Simulating CO2 as a flexible molecule impossible? (MD)

[angura]

Hi there,

i'm trying to do molecular dynamics simulations with CO₂. However, I'm running into some problems, that I don't fully understand up to know.

From a naive point of view, I would describe CO₂ as a linear molecule consisting of 2 C-atoms and 1 O-atom.
To simulate a flexible model I would specify an equilibrium bond length l_C-O, a 180° equilibrium angle O-C-O and the corresponding force constants.
And that's what I did by taking some well-known CO₂ parameter sets. (EPM/EPM2 etc.)

However the shake-algorithm (responsible for enforcing the bond constraints) in the simulation code does not converge and in the manual of the simulation package I'm using it says:

Examples in which it is impossible to specify sufficient bond constraints are linear molecules with more than 2 atoms (e.g. CO₂)

So now I'm pretty confused. On the one hand there are many papers simulating flexible oder partially flexible CO₂ molecules, but on the other hand there seems to be a principle problem with molecules of this kind.
Does anyone have an idea on how to resolve these two somewhat contradicting facts?
Or can explain to me, why it should be impossible like the quotation says?

Many many thanks in advance
greetings angu

 

[eljose79]

Hello angu,

Thank you for sharing your question and concerns about simulating CO2 molecules in molecular dynamics simulations. I can understand your confusion and frustration with the conflicting information you have come across.

First of all, let me clarify that CO2 is indeed a linear molecule consisting of 2 C-atoms and 1 O-atom. However, in molecular dynamics simulations, we often use a simplified model of CO2 where the molecule is treated as a rigid body. This means that the bond lengths and angles are fixed and do not change during the simulation. This simplification is commonly used because it reduces the computational cost and allows us to study larger systems over longer time scales.

In your case, you are interested in simulating a flexible model of CO2, where the bond lengths and angles can change. This is a more complex system to simulate, and as you have discovered, it can be challenging to enforce bond constraints for linear molecules with more than two atoms. This is because the bond constraints require more degrees of freedom to be satisfied, and the shake-algorithm may not converge.

However, this does not mean that it is impossible to simulate flexible CO2 molecules. As you have mentioned, there are many papers that have successfully simulated flexible or partially flexible CO2 molecules. So how do they do it?

One solution is to use a different algorithm for enforcing bond constraints, such as the RATTLE algorithm. This algorithm is better suited for systems with more than two atoms in a linear configuration. Other approaches include using a hybrid model, where the CO2 molecule is treated as a rigid body for most of the simulation but is allowed to become flexible in certain regions.

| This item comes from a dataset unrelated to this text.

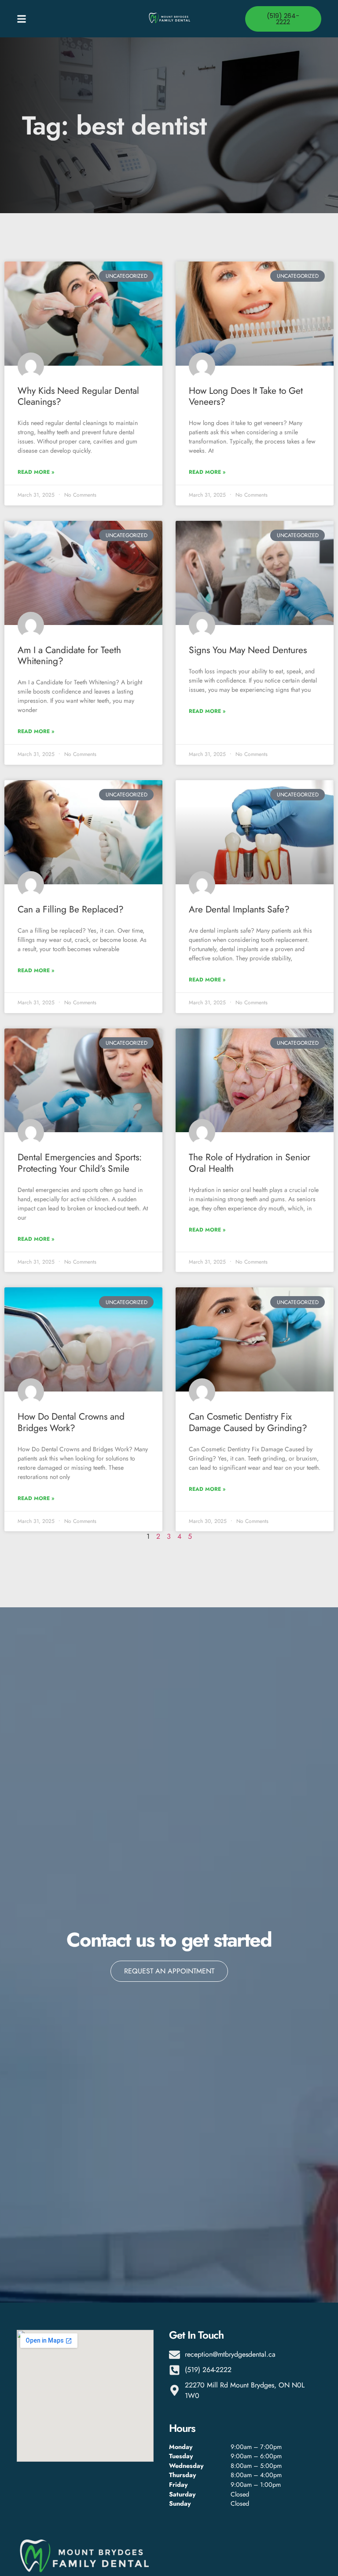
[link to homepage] (169, 19)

In conclusion, it is not impossible to simulate flexible CO2 molecules, but it may require different techniques and algorithms to enforce bond constraints. I hope this helps to resolve the conflicting information you have come across. If you have any further questions, please don't hesitate to ask.

 

[charng]

Hello angu,

Thank you for reaching out with your question. I understand your confusion and I would be happy to provide some insight into this issue.

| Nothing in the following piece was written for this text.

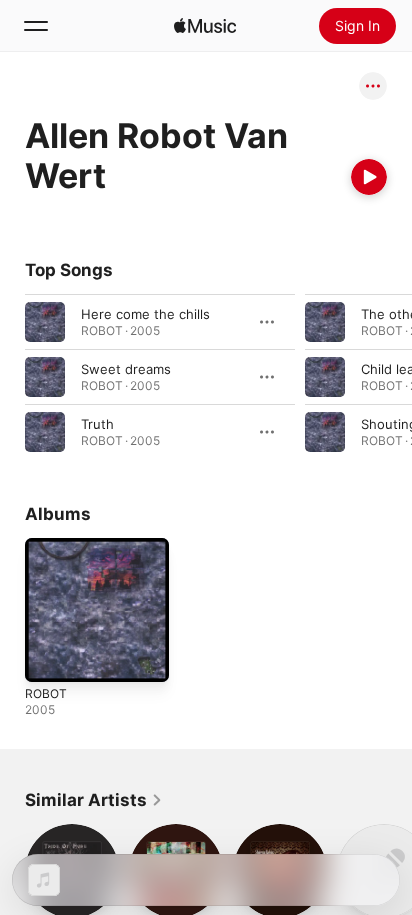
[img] (205, 26)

First, it is important to understand that in molecular dynamics simulations, we are trying to approximate the behavior of real molecules in a computer model. This means that while we can simulate the motion and interactions of atoms, we must also make some simplifications and assumptions in order to make the simulation computationally feasible.

In the case of CO2, as you mentioned, it is commonly described as a linear molecule with a fixed bond length and angle. This is a simplification that allows us to use less computational resources and still get meaningful results. However, in reality, molecules are not perfectly rigid and can exhibit some flexibility.

To simulate this flexibility, we can use a technique called bond constraints, where we specify the desired bond length and angle and use algorithms to enforce these constraints during the simulation. However, as you discovered, this can become problematic for linear molecules with more than two atoms, like CO2.

This is because, in a linear molecule, there is only one degree of freedom (the rotation around the bond axis) that can be constrained. This means that we cannot fully specify the bond constraints and the simulation may not converge. This does not mean that it is impossible to simulate CO2 as a flexible molecule, but rather that it is difficult to do so using bond constraints.

There are other techniques that can be used to simulate flexibility in molecules, such as using a more complex potential energy function that accounts for bending and stretching of bonds. However, these methods require more computational resources and may not be necessary for studying CO2 in most cases.

In summary, while simulating CO2 as a flexible molecule using bond constraints may be challenging, it is not impossible and there are alternative methods that can be used. I hope this helps to clarify the issue for you. Best of luck with your simulations!